И можно так писать бесконечно, но вдруг выплывает белая дорога и большой темно-синий автомобиль, жарко сияющий под солнцем, проносящийся по этой дороге.
Безумное занятие, постыдное для взрослого мужчины – придумывание сказок. Впрочем, этим всегда занимались именно взрослые мужчины, знающие, что это такое – придумывать другую жизнь. Голова тяжелеет, вместо кайфа уже нарастающая боль, и перед сном надо принимать спазмалгон.
Балеары. ИюньОни приехали на темно-синем «вольво-универсале». Тяжелая темная машина выглядела нелепо на узкой жаркой дороге, но уж тут, подумал Сергей, совки себе изменить не могут: «мерседес» или «вольво» – вот их рай, их Царствие Небесное, уж если возможность появилась, они не упустят.
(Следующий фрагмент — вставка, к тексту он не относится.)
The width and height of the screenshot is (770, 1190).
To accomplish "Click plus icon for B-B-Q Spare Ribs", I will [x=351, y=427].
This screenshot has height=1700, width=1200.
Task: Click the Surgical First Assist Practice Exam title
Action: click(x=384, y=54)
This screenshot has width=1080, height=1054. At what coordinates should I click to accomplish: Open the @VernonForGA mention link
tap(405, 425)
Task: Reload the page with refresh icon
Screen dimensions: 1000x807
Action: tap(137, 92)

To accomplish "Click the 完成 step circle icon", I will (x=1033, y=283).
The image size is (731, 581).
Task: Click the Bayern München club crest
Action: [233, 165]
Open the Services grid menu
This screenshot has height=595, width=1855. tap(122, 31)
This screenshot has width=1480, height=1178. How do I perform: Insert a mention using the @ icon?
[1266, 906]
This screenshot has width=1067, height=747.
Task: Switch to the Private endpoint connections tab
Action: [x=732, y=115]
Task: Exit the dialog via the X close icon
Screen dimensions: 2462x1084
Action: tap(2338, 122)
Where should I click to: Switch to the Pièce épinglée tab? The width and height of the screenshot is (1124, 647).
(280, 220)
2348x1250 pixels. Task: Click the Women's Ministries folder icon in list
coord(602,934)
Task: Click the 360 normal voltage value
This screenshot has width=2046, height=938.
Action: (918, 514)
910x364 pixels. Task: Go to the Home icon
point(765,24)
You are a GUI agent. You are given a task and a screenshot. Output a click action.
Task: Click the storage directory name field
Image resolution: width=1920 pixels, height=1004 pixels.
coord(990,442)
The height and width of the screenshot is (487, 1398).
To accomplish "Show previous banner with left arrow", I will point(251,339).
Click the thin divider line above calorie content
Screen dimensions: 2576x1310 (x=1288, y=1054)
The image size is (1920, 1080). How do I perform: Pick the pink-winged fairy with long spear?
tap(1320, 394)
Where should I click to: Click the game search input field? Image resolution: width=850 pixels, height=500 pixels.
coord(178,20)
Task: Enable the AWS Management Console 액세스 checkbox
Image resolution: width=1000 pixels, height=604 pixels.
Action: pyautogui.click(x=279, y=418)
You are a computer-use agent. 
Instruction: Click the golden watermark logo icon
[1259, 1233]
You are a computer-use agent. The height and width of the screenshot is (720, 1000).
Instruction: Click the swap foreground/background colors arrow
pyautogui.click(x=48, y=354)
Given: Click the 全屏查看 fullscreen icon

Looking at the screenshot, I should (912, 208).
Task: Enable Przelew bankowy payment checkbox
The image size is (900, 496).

Мчались по направлению к Андрачу, седой комсорг лихо управлялся с рулем на горной дороге. Все-таки чему-то их там учат, под Минском или где там… Юлька не то стонала, не то шипела сквозь зубы, руки ее напряглись, наручники до сизой белизны передавливали по-птичьему костлявые запястья.
Сидели на заднем сиденье вчетвером, вжавшись друг в друга, у Сергея затекла левая нога, нестерпимо ныла мышца. Он был прижат к левой дверце, поверх его ладоней, соединенных наручниками, лежала ладонь прапора-афганца; было похоже, что между ними есть противоестественная ласка. У правой дверцы сидел третий, это был белобрысый, аккуратно стриженный, краснолицый, как всякий загорелый северянин, паренек, больше всего похожий на путешествующего амстердамского или стокгольмского студента. Его ладонь лежала, в свою очередь, на Юлькиных ладонях, вид был вполне лирический, если бы не побелевшие ее запястья.